Остались Коротеев и Медников.
— Когда выходишь? — спросил Медников.
— Немедленно.
Коротеев вынул из печи сверток, достал из него грязную немецкую шинель, белье, обувь.
— Боюсь я за тебя, Никита Васильевич, а итти надо, ничего не поделаешь.
— Я сыграю чеха, это у меня выйдет, — сказал Коротеев. — Бегу, мол, из русского плена. Точка. Да я не немцев, скажу тебе, боюсь — опасаюсь я партизан наших не найти. От Александра Ивановича никаких сведений вот уже трое суток. Никогда этого не было.
— Пустяки. Мы бы слыхали, если что. Они б тут по всему городу раззвонили, попадись им Коростелев. Пустяки.
Коротеев нарядился немецким солдатом.
— А ну, сыграй, как оно у тебя выйдет, — попросил Медников, но Коротеев замахал на него руками.
— Не проси. Сглаза боюсь. Я, брат, суеверен. Дай я тебя поцелую, — увидимся ли, кто его знает.
Он подошел мелкими шажками полного и немолодого человека и, громко
— Шаг не забудь. Шаг! — сказал тот сквозь поцелуи.
— Да, да. Верно. Спасибо — заметил.
И вялым, но широким шагом, шаркая сбитыми в каблуках сапогами, словно превозмогая болезненную усталость, Коротеев, не оглядываясь, вышел из комнаты, совершенно не похожий на того Коротеева, который только что целовал Медникова.
…Страшны леса приильменьские.
Кто и родился в них, не знает всех тайн, всех глубин, всех излучин этого дикого царства.
Веками стоят леса эти, и что в них таится, какие дела совершались на их давно заглохших тропах, чьи тела берегут их бесчисленные курганы, никто не знает, никто не слышал. Даже в старых песнях не выдана тайна леса.
Ни сжечь его — воды много; ни срубить — сил мало.
И стоит лесище, раскинувшись от Селигера до Ильменя пещерой со многими ходами, океаном с подводными струями, стоит и воюет, старый.
— Все в нем — война. И жестче нет ее для пришельцев. Голос гибнущего недалеко слышен округ. Пуля не бьет дальше ста метров: деревья встречают ее то веткою, то стволом и сдерживают, гасят.
Танк не пробьет топкой гущины, конь провалится в ней…
Страшна лесная крепость.
В той необыкновенной войне, которую мы сейчас ведем, леса играют и все время будут играть роль чрезвычайную, первостепенную.
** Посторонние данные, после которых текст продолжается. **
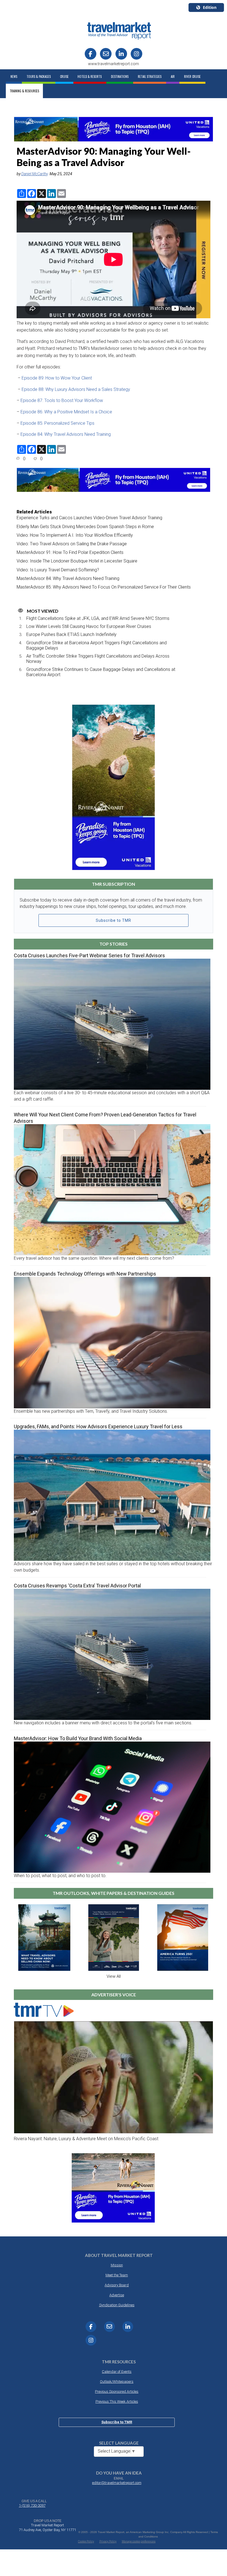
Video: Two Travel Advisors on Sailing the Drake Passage (72, 543)
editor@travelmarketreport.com (116, 2483)
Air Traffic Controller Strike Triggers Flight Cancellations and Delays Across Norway (97, 658)
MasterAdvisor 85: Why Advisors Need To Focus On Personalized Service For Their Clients (104, 587)
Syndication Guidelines (117, 2305)
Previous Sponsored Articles (116, 2391)
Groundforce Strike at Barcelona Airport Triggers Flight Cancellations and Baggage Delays (96, 645)
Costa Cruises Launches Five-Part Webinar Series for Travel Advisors (89, 955)
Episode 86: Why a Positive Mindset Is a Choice (66, 411)
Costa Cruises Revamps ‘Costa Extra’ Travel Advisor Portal (77, 1586)
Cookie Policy (86, 2541)
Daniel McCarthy (34, 174)
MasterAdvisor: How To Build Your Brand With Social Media (78, 1738)
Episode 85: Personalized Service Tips (58, 423)
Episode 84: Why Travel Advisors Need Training (66, 434)
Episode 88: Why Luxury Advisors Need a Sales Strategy (75, 389)
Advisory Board (117, 2285)
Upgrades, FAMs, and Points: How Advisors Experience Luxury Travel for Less (98, 1426)
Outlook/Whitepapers (116, 2381)
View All (114, 1976)
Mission (117, 2265)
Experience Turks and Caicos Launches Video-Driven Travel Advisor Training (89, 517)
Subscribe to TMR (113, 920)
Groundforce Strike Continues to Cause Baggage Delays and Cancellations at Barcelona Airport (100, 672)
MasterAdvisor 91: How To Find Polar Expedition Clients (70, 552)
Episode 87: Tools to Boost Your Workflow (62, 400)
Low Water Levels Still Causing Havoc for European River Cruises (88, 626)
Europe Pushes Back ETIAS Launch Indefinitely (71, 634)
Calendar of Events (116, 2371)
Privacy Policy (108, 2541)
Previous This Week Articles (117, 2401)
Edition (209, 7)
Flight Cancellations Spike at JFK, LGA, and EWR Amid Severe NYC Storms (97, 618)
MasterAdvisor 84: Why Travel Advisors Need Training (68, 578)
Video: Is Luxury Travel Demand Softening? (58, 569)
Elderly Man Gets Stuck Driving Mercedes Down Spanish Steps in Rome (85, 526)
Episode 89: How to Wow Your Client (57, 378)
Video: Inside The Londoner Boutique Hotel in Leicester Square (77, 561)
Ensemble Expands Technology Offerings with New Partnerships (85, 1274)
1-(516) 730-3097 (32, 2505)
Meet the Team (116, 2275)
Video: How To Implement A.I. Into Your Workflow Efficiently (75, 535)
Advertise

Лес — крепость народная. Нет техники, способной сломить упорство русского леса. В его благословенных глубинах нет для немца ничего, кроме смерти. В этом зеленом море есть свои штормы, рифы, мели и омуты. Гибель тому, кто боится их. Спасение тому, кто знаком с ними.
Безлюден, мертв был лес. Ничто не оживляло его утомительной тишины. Звук топора показался бы сейчас чудовищно страшным.
Старик с котомкой, которого встретил Коротеев на второй день пути, шмыгнул с тропы. Коротеев догнал его.
— Куда, отец?
Старик затрясся, упал в ноги.
— Не губи, господин немец. За хлебцем ходил. Да нигде ничего нету, пусто.
И никак не мог или не хотел поверить, что перед ним русский.
Глядел куда-то в сторону, выражался туманно и, как только Коротеев отпустил его, быстро скрылся в стороне от тропы.
В лесу пахло дымом. Деревни были сожжены. Снег близ них был черен. В черном снегу рылись черные вороны, поклевывали куски человеческого мяса.
Вилась тропа — куда? Деревня впереди выгорела, тропа никуда не вела.
Под широкой елью стояла швейная машина. Чья она? Чьи обессилевшие руки бросили ее?.. На перильцах лесного мостика лежала мокрая кукла. Чьи озябшие ручонки положили ее сюда, поручив игрушку случайному путнику?
На стене дорожной будки висел плакат об очередном розыгрыше займа. Все это теперь где-то там, в России. А сколько дней до нее? Сколько сражений до нее?